*** Opening Data shown ***

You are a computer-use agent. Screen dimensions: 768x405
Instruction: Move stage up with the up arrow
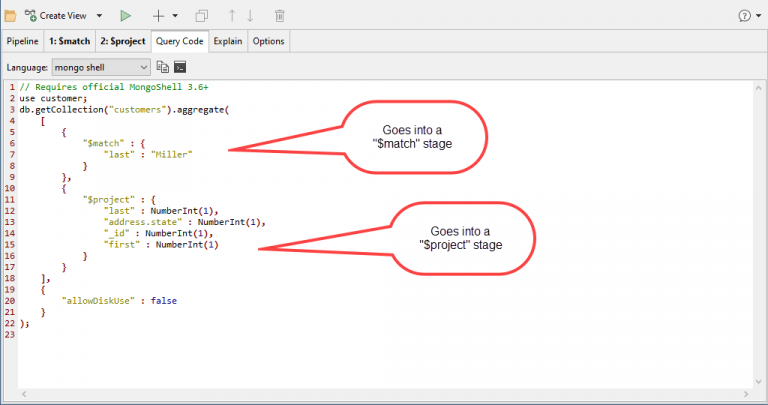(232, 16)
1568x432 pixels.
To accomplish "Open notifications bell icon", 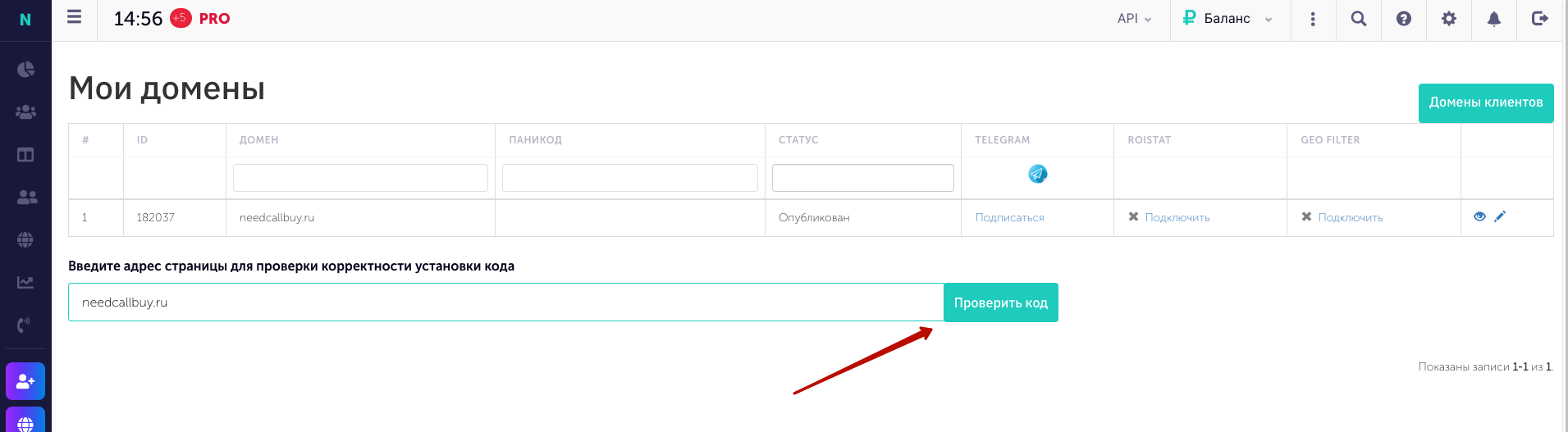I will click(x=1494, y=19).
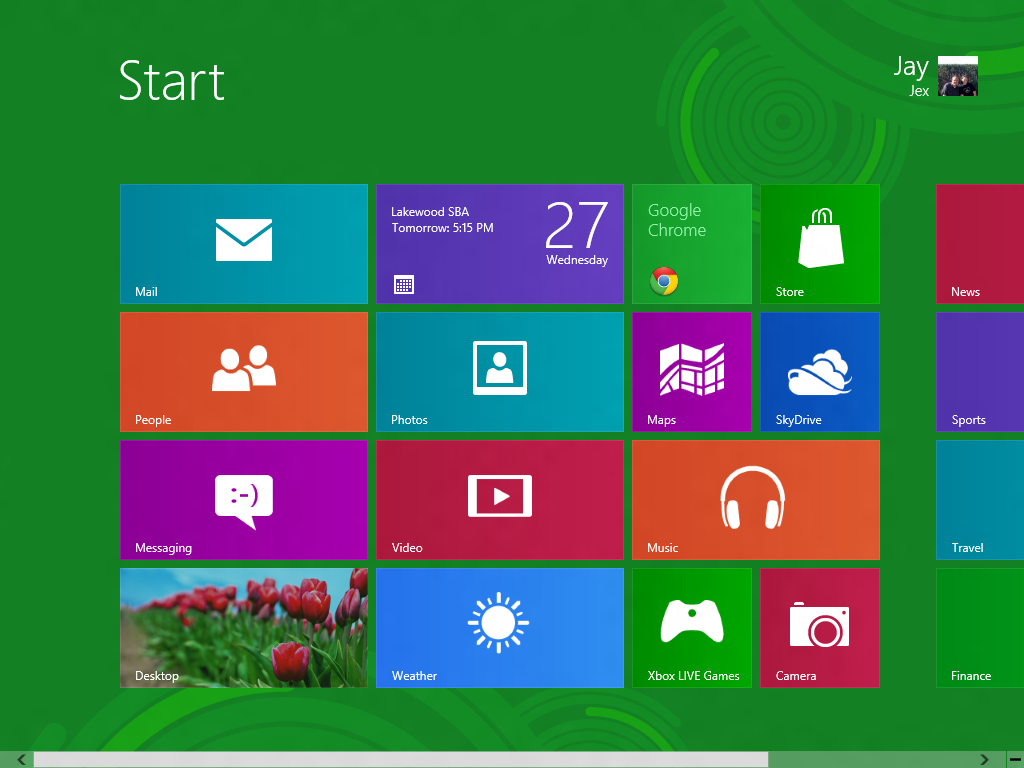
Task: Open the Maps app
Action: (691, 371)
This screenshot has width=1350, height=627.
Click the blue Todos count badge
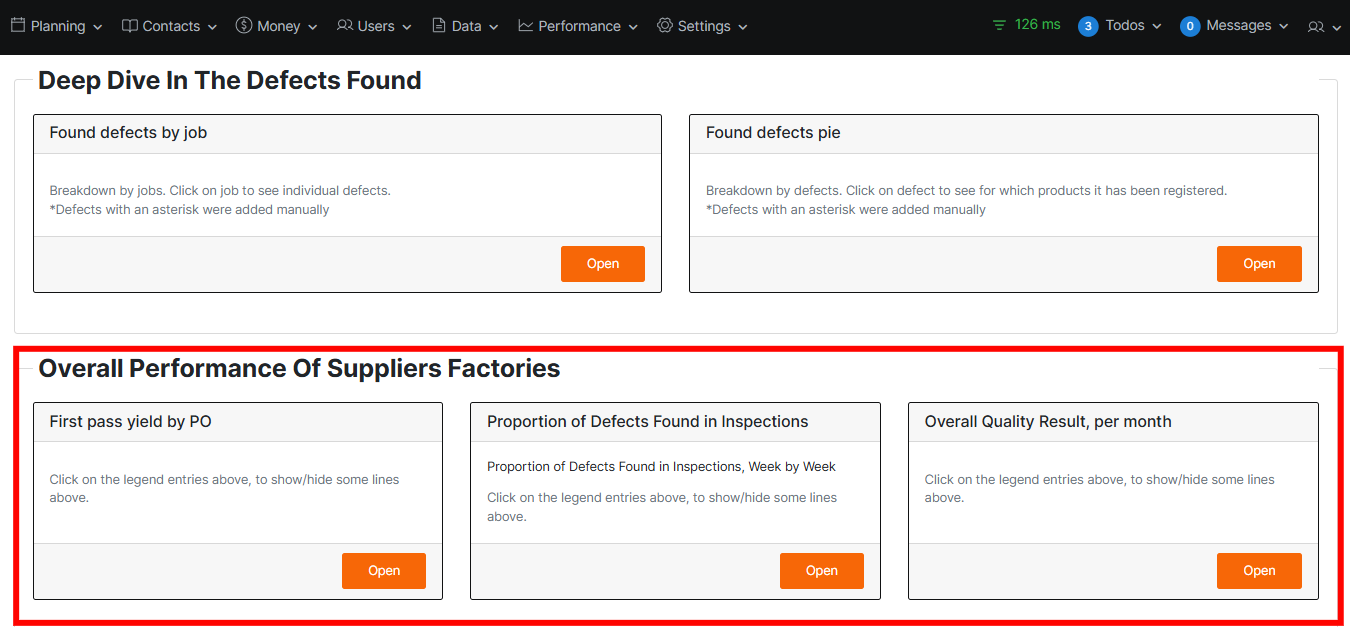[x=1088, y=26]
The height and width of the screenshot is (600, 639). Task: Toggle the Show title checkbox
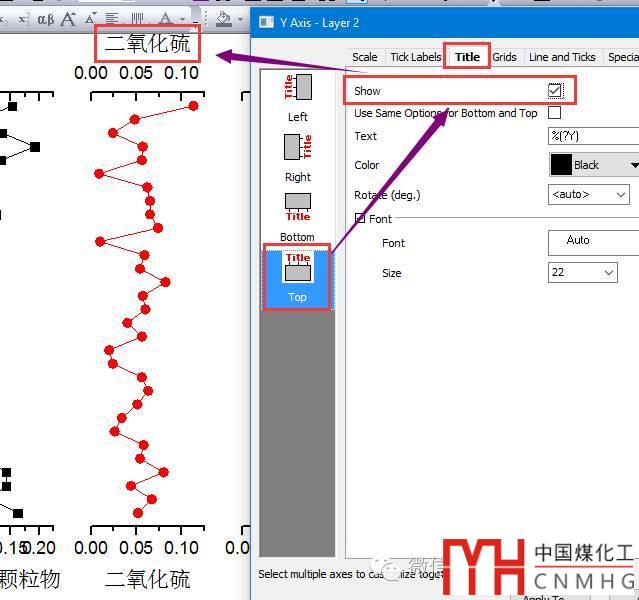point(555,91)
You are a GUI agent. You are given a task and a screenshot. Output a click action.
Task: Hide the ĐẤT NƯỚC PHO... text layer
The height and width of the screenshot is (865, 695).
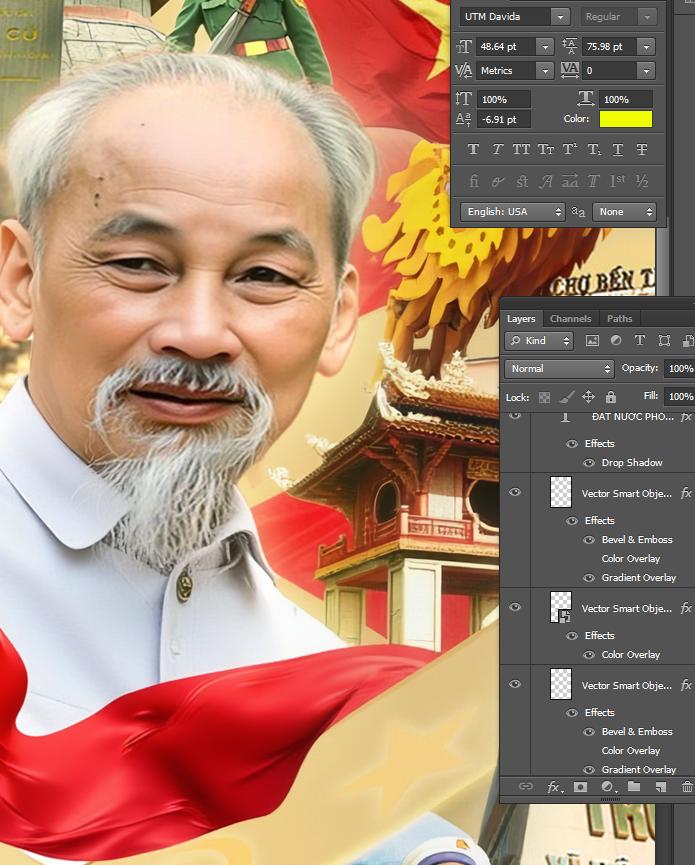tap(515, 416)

*** Closing Data shown ***

Required action
Restate word for word only the lines that run from the line holding "Click the blue Todos count badge" to the end of the data, both ends kept, leaving every picture out.

Your response
Click the blue Todos count badge
[x=1088, y=26]
The height and width of the screenshot is (600, 639). Task: Toggle the Show title checkbox
point(555,91)
You are a GUI agent. You are given a task and a screenshot. Output a click action.
Task: Hide the ĐẤT NƯỚC PHO... text layer
The height and width of the screenshot is (865, 695).
tap(515, 416)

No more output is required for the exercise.